I am going to give a real life example of WHY whole life insurance is a bad 'investment'.... my example has to be the worst that anybody has ever heard of... (I bet nobody will be able to find one worse than this)....


I have started to pay my mom's bills... she is 94 and starting to show signs of dementia... I get this bill in the mail for over $214 for life insurance... Now, I know she has two small insurance policies.... but she told me back in 1980 that 'they were paid up', so I did not recommend anything to her for them.... And this is the first I have heard of her paying anything... She does remember paying this over the years...

So, I call the insurance company and ask a bit about the policy... they cannot give me much as I am not with my mom... I ask them to mail the info to my mom... I got that letter earlier this week... here is the important info...

Policy started in 1956... yes... it is that old.... annual payments of over $214... death benefit of $10,000... cash value of about $8,800!!!!

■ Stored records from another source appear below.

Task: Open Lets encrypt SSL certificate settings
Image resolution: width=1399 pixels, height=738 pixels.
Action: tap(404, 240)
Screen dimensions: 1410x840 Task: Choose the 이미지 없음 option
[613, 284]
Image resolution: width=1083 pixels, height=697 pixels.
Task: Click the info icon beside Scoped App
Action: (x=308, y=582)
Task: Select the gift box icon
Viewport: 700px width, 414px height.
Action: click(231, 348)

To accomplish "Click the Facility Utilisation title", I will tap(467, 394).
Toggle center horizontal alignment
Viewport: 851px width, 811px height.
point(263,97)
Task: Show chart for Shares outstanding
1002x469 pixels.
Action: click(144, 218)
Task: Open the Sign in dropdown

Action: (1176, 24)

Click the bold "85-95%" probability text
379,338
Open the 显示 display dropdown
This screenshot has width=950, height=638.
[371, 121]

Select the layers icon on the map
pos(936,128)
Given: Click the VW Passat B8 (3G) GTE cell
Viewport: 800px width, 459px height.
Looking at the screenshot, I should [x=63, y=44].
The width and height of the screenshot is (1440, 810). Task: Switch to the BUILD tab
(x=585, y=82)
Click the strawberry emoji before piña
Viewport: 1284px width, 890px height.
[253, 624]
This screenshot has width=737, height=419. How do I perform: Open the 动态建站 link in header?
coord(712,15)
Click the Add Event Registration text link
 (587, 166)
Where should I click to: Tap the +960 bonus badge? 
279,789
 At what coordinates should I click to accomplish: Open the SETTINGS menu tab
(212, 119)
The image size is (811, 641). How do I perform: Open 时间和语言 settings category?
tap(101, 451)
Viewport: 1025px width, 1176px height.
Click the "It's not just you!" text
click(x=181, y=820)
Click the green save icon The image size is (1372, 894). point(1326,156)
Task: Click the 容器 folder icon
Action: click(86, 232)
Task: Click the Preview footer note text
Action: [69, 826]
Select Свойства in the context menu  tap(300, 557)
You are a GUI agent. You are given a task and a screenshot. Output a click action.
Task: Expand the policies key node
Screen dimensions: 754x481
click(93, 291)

YES... after paying 58 years... for a TOTAL PAID PREMIUMS of $12,000... she has a current cash balance of $8,800... Now, if it had been earning 4% (not unreasonable)... the cash value would be over $46,000.... if 6% over $100,000...


I asked them when it matures.... they said when she turns 100... SO, if she lives that long.... I can pay more than $1,200 to increase my cash value by $1,200...


Bottom line... they 'stole' between $40,000 and $90,000 from my mom!!! :mad: :mad: :mad:
 
You were lucky to have a mother that recognized the need for LI.

If you dig down into the archives (mid 60's) of Consumer Reports, you will find that they did not recommend Term life.

I bought kiddie whole life for ds. It was cheaper to buy whole life on him rather than add him as a rider on my policy. ... When he became eligible to have his own policy, I had him buy 25x more term insurance for 5x the previous whole life premiums. I still own the term policy- he still pays for it. :cool:
 
While I certainly agree that Whole Life is not an 'investment', I do think 'stealing' is a bit strong (though they should have bought term if they needed insurance).

She was insured during that time. That has some value (assuming they needed it). You have to expect to pay for coverage, but as an investment, yes, it sucks.

You were lucky to have a mother that recognized the need for LI.

The OP did not explain if there was a 'need'. What makes you assume there was one. Very often, people are 'sold' insurance who don't 'need' it.


I bought kiddie whole life for ds. It was cheaper to buy whole life on him rather than add him as a rider on my policy. ... When he became eligible to have his own policy, I had him buy 25x more term insurance for 5x the previous whole life premiums. I still own the term policy- he still pays for it. :cool:

Why the heck would you buy LI on a child (unless they are high profile child actors)? They are not wage earners, their demise has no financial effect that needs to be insured against.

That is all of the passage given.